Although the concerts remained the primary focus of the three-day festival, the lectures and demonstrations were welcome islands in a sea of over seventy performed pieces. Mara Helmuth and Brian Belet gave practical demonstrations of software. Mara Helmuth demonstrated her own application Stochgran, a stochastic granular synthesis program based on the Cmix instrument, sgran. This program allows the user to draw envelopes to control various parameters, such as grain rate and duration, allowing sounds to transform over time. Brian Belet demonstrated the Kyma software and sound synthesis system, whose creation can largely be attributed to composer Carla Scarletti. Extremely flexible and open-ended, Kyma contains over 130 basic modules, which can be connected in signal flow networks of any design and then saved as new modules. Visiting composers Martin Fumerola and Daniel Schacter introduced Travels of the Spider, a new CD released by Pogus Records.
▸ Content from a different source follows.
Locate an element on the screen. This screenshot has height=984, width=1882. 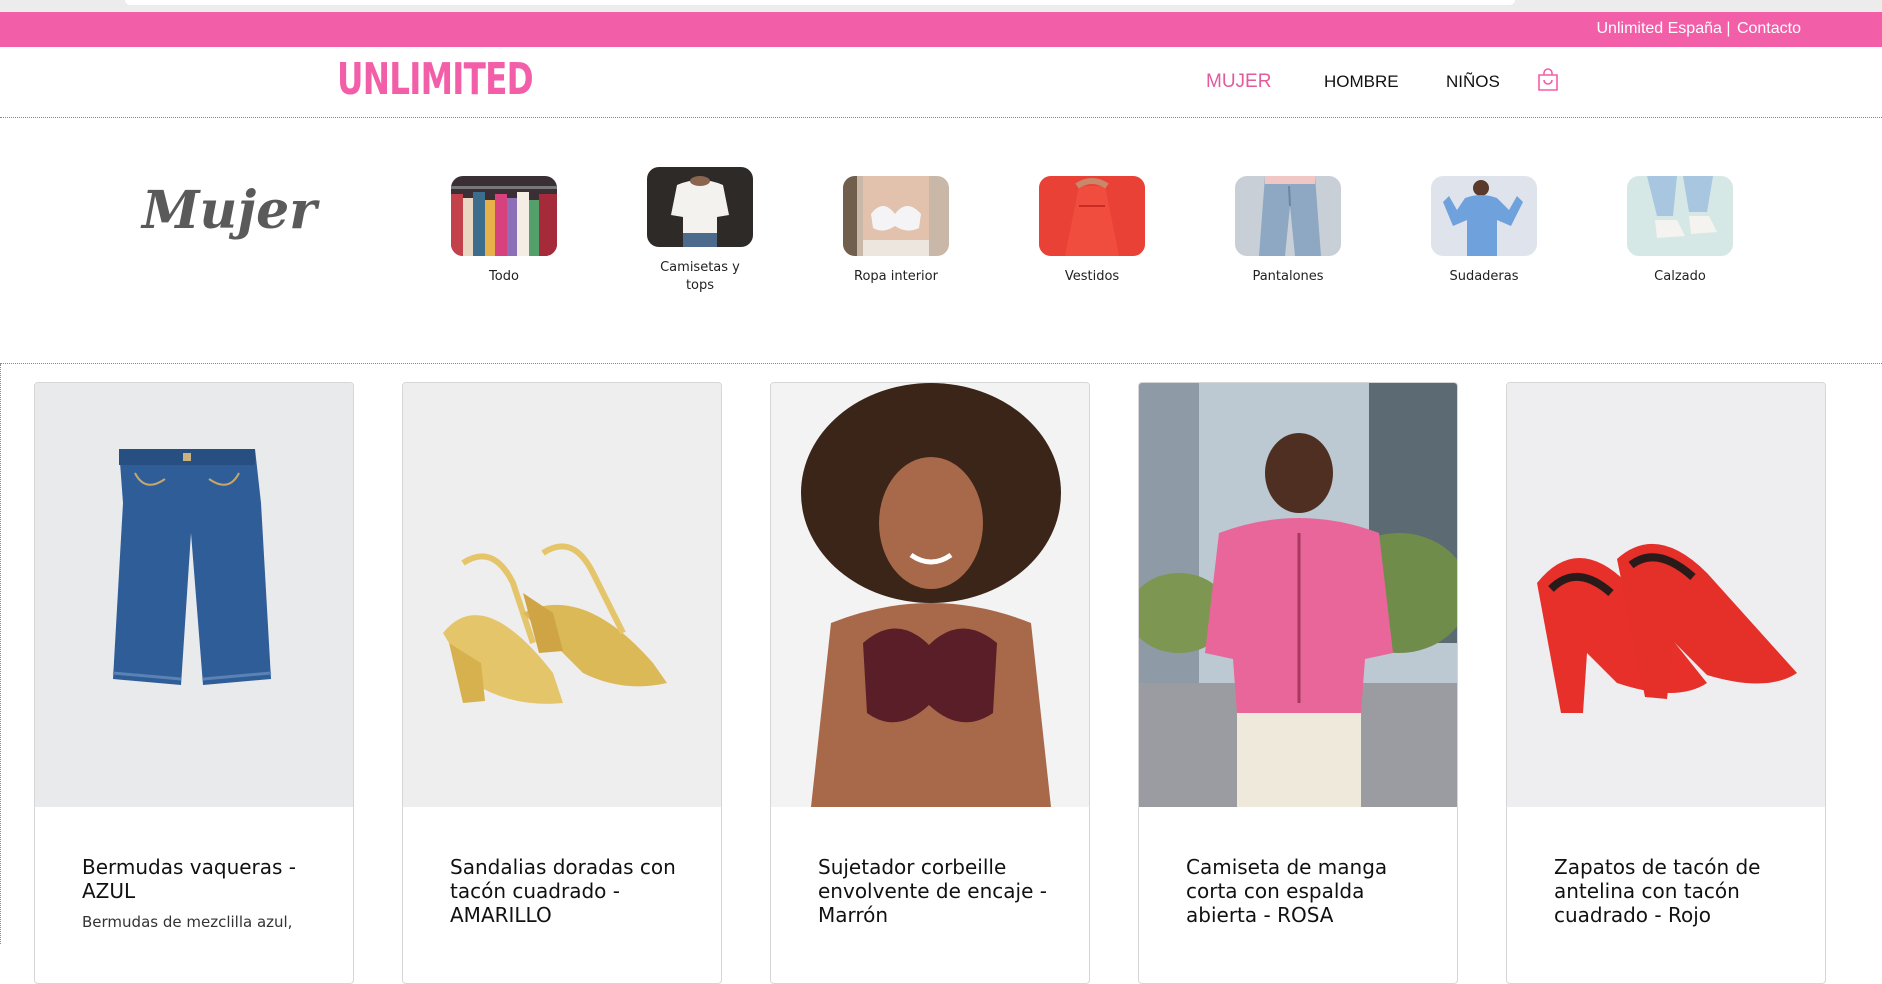
category-label: Todo is located at coordinates (504, 276).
Larry Austin's presentation covered concepts and musical ideas behind many of his most significant works including La Barbara: The Name/The Sounds/The Music, Variations...beyond Pierrot, Sinfonia Concertante: A Mozartean Episode, and Targato!. Although time permitted only an introduction to these works, this presentation showcased the breadth and eclecticism of his style. Javier Alejandro Garavaglia discussed T.A.T. (A Man's Life), for Viola, Bass-clarinet, quadraphonic tape, and live electronics, which premiered on Concert VIII. An extremely personal work, this piece was based on the life of his viola teacher, Tomas Alejandro Tichauer, and uses numerological relationships based on his name and birthday.

Thanks to the Herculean efforts of James Paul Sain, FEMF '99 proved that smaller festivals can program the same high level and stylistically diverse music that we expect to find at ICMC. I look forward in eager anticipation to future FEMFs.